Records for the task section start

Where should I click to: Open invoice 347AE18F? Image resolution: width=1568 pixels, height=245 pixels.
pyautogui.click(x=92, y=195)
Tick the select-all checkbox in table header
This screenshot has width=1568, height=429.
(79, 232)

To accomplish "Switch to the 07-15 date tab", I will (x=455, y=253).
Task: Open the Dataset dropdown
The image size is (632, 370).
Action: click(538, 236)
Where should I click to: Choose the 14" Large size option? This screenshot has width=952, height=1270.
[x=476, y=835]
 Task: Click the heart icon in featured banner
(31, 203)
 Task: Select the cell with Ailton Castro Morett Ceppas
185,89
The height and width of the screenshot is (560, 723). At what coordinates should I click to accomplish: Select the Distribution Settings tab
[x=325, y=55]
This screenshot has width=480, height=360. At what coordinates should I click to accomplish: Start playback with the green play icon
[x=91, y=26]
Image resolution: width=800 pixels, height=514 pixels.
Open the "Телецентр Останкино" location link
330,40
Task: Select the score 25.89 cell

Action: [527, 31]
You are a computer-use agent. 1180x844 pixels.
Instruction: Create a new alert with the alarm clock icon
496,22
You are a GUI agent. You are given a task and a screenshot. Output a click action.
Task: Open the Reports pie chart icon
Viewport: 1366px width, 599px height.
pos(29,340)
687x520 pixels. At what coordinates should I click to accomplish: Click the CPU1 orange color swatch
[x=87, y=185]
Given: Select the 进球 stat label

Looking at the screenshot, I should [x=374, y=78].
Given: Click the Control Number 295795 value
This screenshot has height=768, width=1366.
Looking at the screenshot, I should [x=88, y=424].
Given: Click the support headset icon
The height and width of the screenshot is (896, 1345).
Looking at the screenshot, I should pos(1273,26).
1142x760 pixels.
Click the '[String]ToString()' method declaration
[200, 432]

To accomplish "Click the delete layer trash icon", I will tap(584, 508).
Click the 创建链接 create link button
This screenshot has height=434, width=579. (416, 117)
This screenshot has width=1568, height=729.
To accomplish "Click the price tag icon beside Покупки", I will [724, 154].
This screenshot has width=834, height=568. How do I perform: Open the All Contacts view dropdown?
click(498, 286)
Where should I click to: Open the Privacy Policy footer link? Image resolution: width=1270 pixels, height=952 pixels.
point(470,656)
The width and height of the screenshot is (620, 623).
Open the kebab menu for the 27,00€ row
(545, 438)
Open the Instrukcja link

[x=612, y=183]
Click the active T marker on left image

Records for the task section end

### Task requirements
Write the records out again. Keep every line exactly as it is.

### Answer box
Where should I click to: Open invoice 347AE18F? Image resolution: width=1568 pixels, height=245 pixels.
pyautogui.click(x=92, y=195)
Tick the select-all checkbox in table header
This screenshot has width=1568, height=429.
(79, 232)

To accomplish "Switch to the 07-15 date tab", I will (x=455, y=253).
Task: Open the Dataset dropdown
The image size is (632, 370).
Action: click(538, 236)
Where should I click to: Choose the 14" Large size option? This screenshot has width=952, height=1270.
[x=476, y=835]
 Task: Click the heart icon in featured banner
(31, 203)
 Task: Select the cell with Ailton Castro Morett Ceppas
185,89
The height and width of the screenshot is (560, 723). At what coordinates should I click to accomplish: Select the Distribution Settings tab
[x=325, y=55]
This screenshot has width=480, height=360. At what coordinates should I click to accomplish: Start playback with the green play icon
[x=91, y=26]
Image resolution: width=800 pixels, height=514 pixels.
Open the "Телецентр Останкино" location link
330,40
Task: Select the score 25.89 cell

Action: [527, 31]
You are a computer-use agent. 1180x844 pixels.
Instruction: Create a new alert with the alarm clock icon
496,22
You are a GUI agent. You are given a task and a screenshot. Output a click action.
Task: Open the Reports pie chart icon
Viewport: 1366px width, 599px height.
pos(29,340)
687x520 pixels. At what coordinates should I click to accomplish: Click the CPU1 orange color swatch
[x=87, y=185]
Given: Select the 进球 stat label

Looking at the screenshot, I should [x=374, y=78].
Given: Click the Control Number 295795 value
This screenshot has height=768, width=1366.
Looking at the screenshot, I should [x=88, y=424].
Given: Click the support headset icon
The height and width of the screenshot is (896, 1345).
Looking at the screenshot, I should pos(1273,26).
1142x760 pixels.
Click the '[String]ToString()' method declaration
[200, 432]

To accomplish "Click the delete layer trash icon", I will tap(584, 508).
Click the 创建链接 create link button
This screenshot has height=434, width=579. (416, 117)
This screenshot has width=1568, height=729.
To accomplish "Click the price tag icon beside Покупки", I will [724, 154].
This screenshot has width=834, height=568. How do I perform: Open the All Contacts view dropdown?
click(498, 286)
Where should I click to: Open the Privacy Policy footer link? Image resolution: width=1270 pixels, height=952 pixels.
point(470,656)
The width and height of the screenshot is (620, 623).
Open the kebab menu for the 27,00€ row
(545, 438)
Open the Instrukcja link

[x=612, y=183]
Click the active T marker on left image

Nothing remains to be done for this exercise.